For many folk Christmas 2019 is already past history. The family guests have come and gone. The gifts have been given and received, and all the frilly paper and ribbons tossed aside. The turkey, ham, or whatever, has seen its day—the “left-overs” gone at last! The Christmas tree and all the decorations are in the process of being stored away. Another Christmas has come and gone. Life moves back into normal gear. The “Christmas Spirit” that possessed us for a day or two is fading away. We are now focused on bringing in the New Year 2020.
Christmas is a season of twelve days on the Christian calendar—but Christmas is also the season of the heart. It is meant to be—all year long. We can still sing “Joy to the World,” and “O Little Town of Bethlehem,” but we don’t and we probably won’t until Christmas comes around again. We can still hear our own annunciation, we can still follow the Star, we can still find the Baby, and we can still give gifts but we have put all that aside. Another Christmas has come and gone.

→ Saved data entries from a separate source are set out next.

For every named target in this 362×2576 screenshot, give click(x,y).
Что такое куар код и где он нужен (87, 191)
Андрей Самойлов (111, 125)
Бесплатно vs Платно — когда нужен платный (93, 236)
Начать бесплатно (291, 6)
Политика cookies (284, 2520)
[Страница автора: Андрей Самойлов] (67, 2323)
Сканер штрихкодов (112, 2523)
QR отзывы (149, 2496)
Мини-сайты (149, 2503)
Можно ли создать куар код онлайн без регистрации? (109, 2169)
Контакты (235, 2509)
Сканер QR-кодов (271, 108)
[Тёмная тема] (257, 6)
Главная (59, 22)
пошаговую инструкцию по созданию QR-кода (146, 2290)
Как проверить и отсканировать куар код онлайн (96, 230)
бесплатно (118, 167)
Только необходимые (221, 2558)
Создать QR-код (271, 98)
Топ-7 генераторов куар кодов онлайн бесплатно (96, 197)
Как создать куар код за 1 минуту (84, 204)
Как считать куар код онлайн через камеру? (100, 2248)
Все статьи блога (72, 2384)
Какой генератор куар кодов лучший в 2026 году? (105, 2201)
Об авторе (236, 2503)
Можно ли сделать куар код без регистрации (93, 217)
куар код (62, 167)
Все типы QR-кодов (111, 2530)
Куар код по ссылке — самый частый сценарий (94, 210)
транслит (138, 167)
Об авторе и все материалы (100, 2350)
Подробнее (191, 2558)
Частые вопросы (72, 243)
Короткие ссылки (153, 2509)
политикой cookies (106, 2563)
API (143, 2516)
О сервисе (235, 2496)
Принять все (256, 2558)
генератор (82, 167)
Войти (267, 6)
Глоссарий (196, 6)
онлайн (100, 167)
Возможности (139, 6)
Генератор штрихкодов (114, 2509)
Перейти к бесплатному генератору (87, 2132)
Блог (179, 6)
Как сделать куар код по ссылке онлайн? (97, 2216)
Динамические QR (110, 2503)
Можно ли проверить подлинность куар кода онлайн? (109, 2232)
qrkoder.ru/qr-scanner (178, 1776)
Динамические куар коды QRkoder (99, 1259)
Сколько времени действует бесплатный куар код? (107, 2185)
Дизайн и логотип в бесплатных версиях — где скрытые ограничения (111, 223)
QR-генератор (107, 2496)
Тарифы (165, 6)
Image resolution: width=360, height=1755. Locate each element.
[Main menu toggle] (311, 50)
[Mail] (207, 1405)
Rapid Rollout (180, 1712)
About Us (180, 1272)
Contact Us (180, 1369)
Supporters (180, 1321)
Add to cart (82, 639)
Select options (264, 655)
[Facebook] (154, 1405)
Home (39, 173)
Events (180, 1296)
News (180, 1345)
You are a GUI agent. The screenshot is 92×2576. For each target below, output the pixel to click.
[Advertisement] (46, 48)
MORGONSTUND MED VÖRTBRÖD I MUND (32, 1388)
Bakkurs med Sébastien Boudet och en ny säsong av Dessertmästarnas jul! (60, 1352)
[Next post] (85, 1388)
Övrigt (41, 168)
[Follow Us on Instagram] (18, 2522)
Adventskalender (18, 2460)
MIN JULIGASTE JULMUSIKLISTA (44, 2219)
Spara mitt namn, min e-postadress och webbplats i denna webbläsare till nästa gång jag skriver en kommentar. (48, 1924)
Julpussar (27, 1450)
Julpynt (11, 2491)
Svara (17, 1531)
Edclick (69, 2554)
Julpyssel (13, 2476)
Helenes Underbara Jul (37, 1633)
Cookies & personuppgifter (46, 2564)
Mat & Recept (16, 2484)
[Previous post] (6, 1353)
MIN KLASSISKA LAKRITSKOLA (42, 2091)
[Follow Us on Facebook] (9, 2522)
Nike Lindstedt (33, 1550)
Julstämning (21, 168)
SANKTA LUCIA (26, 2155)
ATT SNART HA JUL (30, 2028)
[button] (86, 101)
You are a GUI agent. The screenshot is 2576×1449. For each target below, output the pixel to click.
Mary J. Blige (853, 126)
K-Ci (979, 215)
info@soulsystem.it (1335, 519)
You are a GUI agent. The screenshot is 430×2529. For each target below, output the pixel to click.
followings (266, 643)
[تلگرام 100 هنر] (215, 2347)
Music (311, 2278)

“There must be always remaining in every man’s (woman’s) life some place for the singing of angels…” wrote Howard Thurman. “Despite all the crassness of life, despite all the hardness of life, despite all of the harsh discords of life, life is saved by the singing of angels.” The carol, “It Came Upon the Midnight Clear,” speaks of this.
It came upon the midnight clear, that glorious song of old, from angels bending near the earth…the world in solemn stillness lay, to hear the angels sing. Still through the cloven skies they come…and still their heavenly music floats o’er all the weary world; above its sad and lowly plains they bend on hovering wing, and ever o’er its Babel sounds the blessed angels sing….And ye, beneath life’s crushing load, whose forms are bending low, who toil along the climbing way with painful steps and slow…O rest beside the weary road, and hear the angels sing.
Christmas, with the singing of angels, is a season of the heart. Over all this weary world and all its Babel sounds, the angels sing all year long. So all of us, “beneath life’s crushing load, whose forms are bending low, who toil along the climbing way with painful steps and slow” must make every day a Christmas Day. “O rest beside the weary road, and hear the angels sing.”